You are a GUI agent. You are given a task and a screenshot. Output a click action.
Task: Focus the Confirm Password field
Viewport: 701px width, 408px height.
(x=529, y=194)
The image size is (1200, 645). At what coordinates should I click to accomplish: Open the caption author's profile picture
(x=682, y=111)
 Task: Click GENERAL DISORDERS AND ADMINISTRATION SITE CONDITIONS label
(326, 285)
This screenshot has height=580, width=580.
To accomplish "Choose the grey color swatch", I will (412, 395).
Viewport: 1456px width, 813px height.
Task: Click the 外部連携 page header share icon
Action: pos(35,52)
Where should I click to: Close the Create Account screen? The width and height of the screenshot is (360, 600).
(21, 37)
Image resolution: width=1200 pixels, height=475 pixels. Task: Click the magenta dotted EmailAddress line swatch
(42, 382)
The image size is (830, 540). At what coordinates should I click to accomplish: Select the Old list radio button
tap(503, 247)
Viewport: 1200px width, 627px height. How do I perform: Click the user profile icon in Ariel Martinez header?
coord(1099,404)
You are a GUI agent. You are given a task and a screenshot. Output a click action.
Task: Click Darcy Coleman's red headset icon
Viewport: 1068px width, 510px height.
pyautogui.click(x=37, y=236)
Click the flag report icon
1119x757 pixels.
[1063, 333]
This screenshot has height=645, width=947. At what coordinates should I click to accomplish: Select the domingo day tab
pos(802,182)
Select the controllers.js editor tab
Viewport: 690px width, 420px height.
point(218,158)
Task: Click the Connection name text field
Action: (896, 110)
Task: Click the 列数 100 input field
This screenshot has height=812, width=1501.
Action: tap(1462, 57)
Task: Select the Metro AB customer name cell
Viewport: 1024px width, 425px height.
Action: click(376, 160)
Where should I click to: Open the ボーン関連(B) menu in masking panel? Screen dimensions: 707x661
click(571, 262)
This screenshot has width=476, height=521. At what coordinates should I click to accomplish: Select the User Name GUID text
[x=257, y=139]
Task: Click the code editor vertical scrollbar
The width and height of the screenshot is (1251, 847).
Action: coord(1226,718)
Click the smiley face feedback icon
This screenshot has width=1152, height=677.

**INSTRUCTIONS TO FOLLOW**
Your task is to write out, exactly, the line that contains "This screenshot has width=476, height=521." and each line after it to the end of the data, with no other lines.

**ANSWER SECTION**
This screenshot has width=476, height=521. At what coordinates should I click to accomplish: Select the User Name GUID text
[x=257, y=139]
Task: Click the code editor vertical scrollbar
The width and height of the screenshot is (1251, 847).
Action: coord(1226,718)
Click the smiley face feedback icon
This screenshot has width=1152, height=677.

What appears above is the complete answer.